#### [Work item]
Take the line that contains "This screenshot has height=595, width=800." as the start and the last line of the entries as the end, and print both and everything between them exactly, without the pictures.

--------------------------------

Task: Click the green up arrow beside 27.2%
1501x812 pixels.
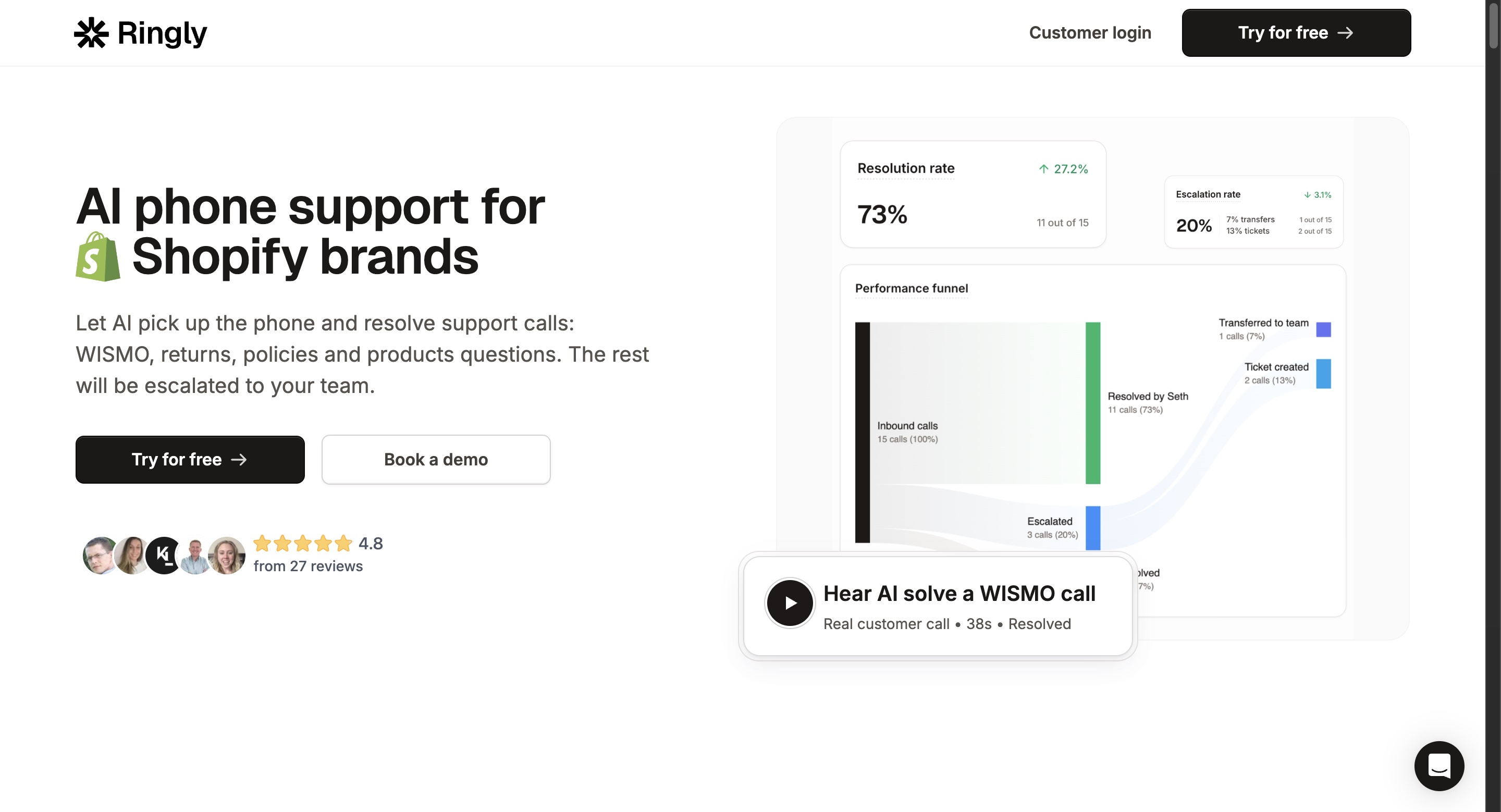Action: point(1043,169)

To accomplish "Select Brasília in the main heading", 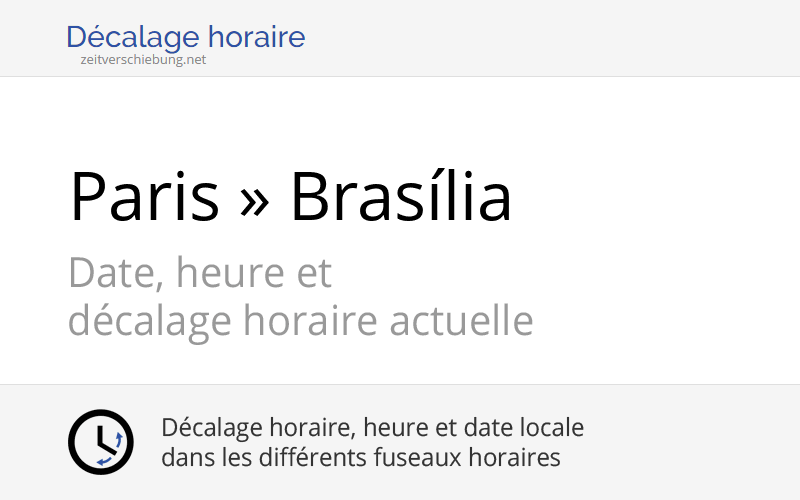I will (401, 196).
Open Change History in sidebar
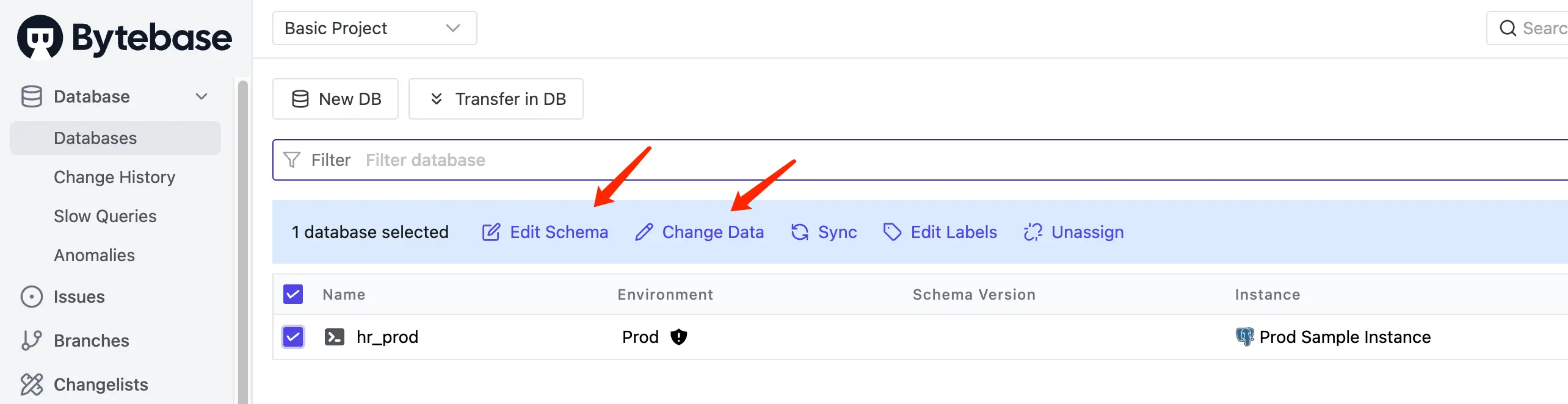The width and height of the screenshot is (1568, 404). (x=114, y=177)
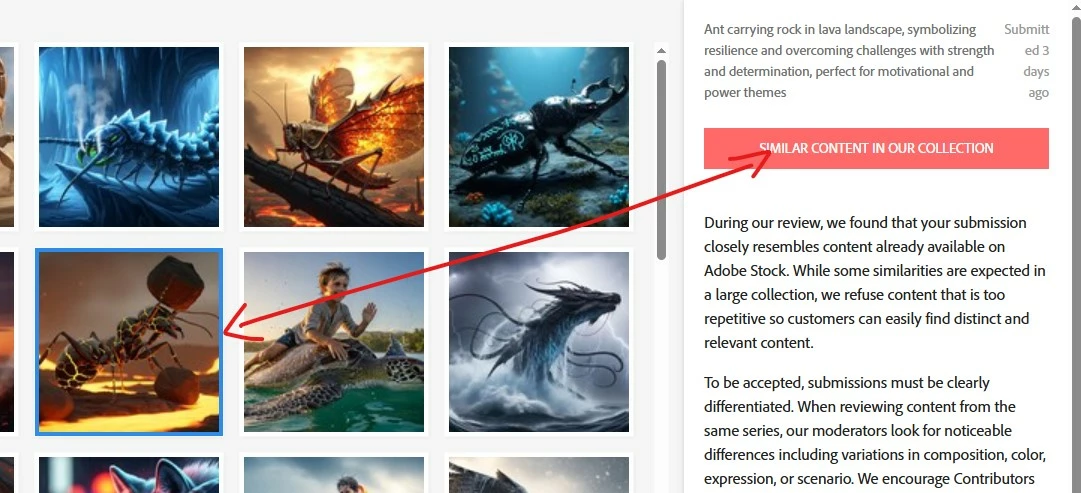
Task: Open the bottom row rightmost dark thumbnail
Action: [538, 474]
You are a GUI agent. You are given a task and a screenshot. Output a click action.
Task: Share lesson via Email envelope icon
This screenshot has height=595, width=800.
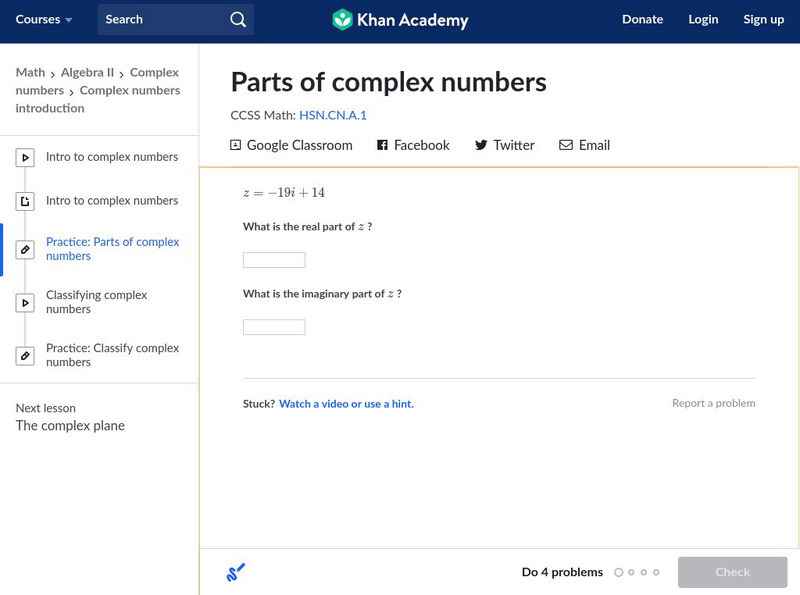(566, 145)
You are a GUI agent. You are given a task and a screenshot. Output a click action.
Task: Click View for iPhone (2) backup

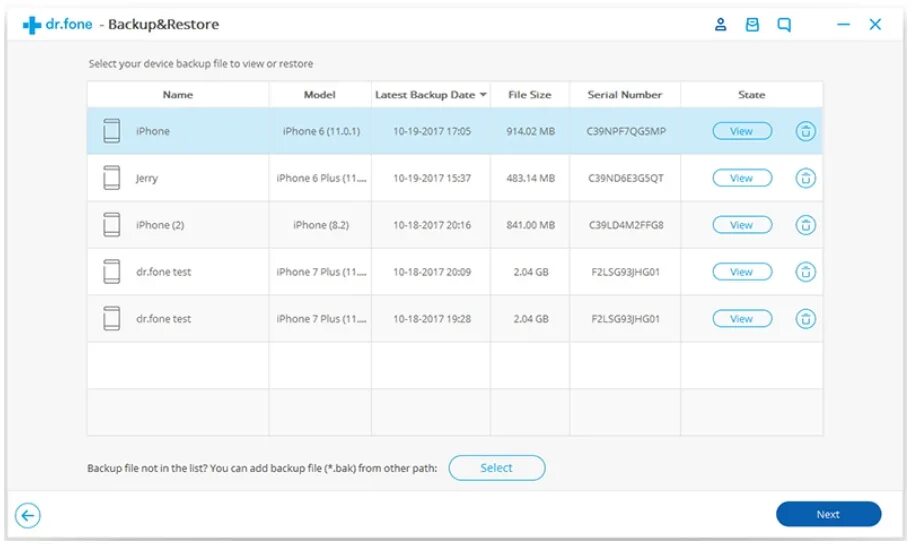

--------------------------------

#### [Problem solution]
This screenshot has height=595, width=800.
(566, 145)
You are a GUI agent. You are given a task and a screenshot. Output a click action.
Task: Click View for iPhone (2) backup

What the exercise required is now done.